_EXERCISE PROMPT_. Please copy the records below word for word, beginning with the line that contains "Where should I" and continuing through the end of the records. Leave the pictures out of your copy.

[Begin RECORDS FOR THE TASK]

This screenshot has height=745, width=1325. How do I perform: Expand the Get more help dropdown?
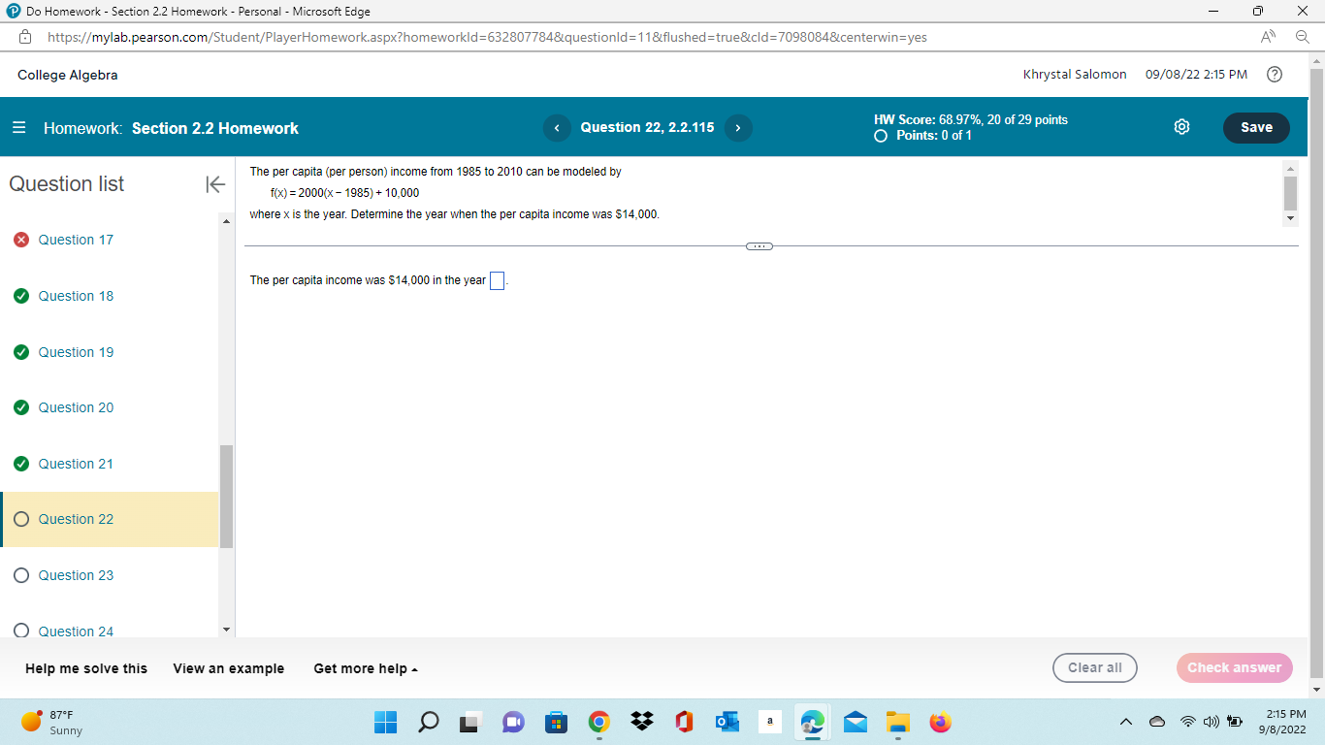point(365,668)
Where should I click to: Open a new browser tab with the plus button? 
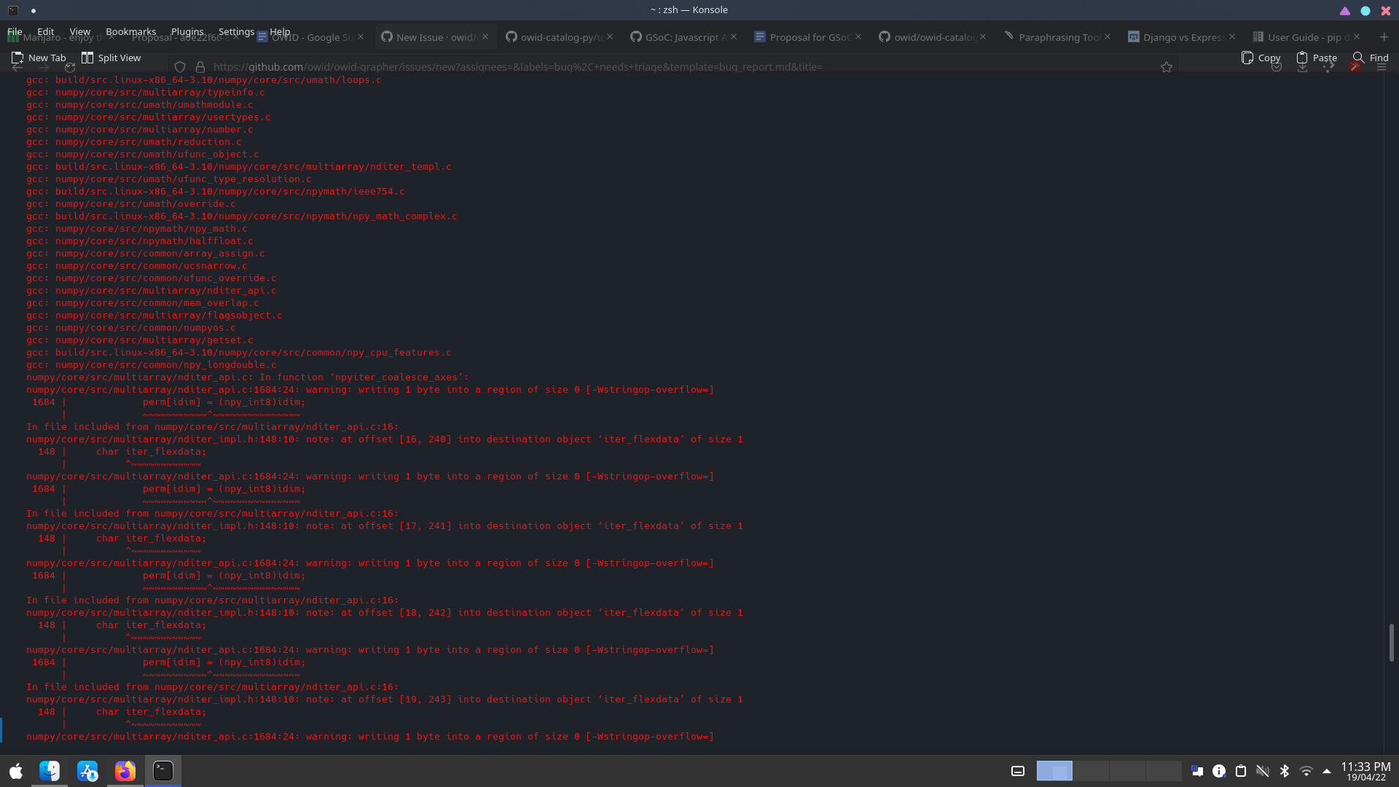(1383, 36)
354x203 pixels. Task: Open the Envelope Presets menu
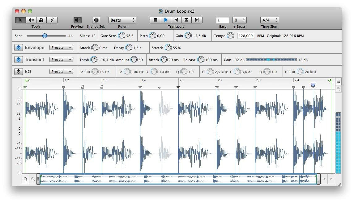[x=61, y=48]
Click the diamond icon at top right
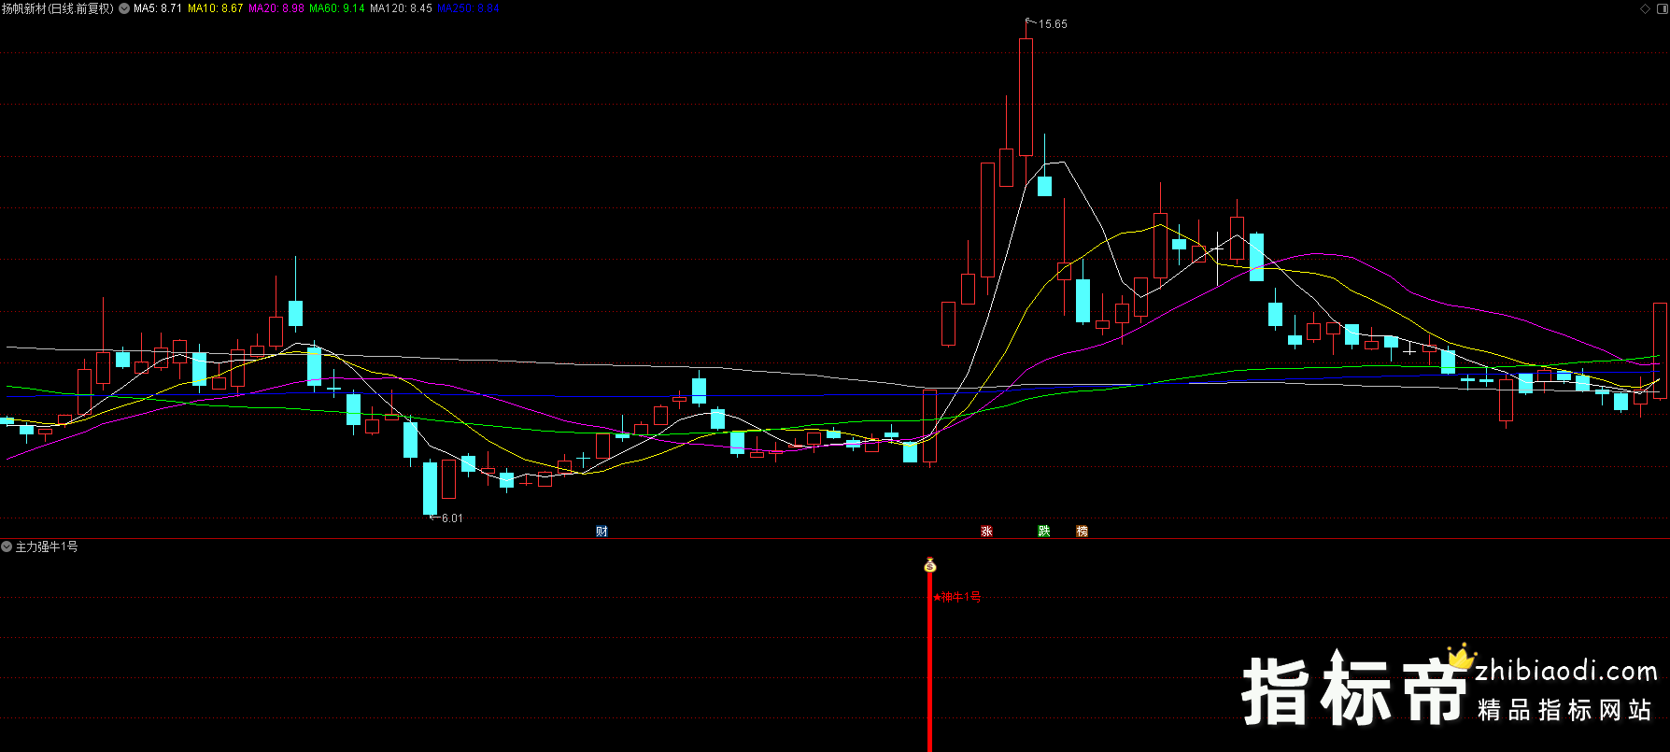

[End RECORDS FOR THE TASK]

_OUTPUT_.
Where should I click to: Open a new browser tab with the plus button? 
(1383, 36)
354x203 pixels. Task: Open the Envelope Presets menu
[x=61, y=48]
Click the diamond icon at top right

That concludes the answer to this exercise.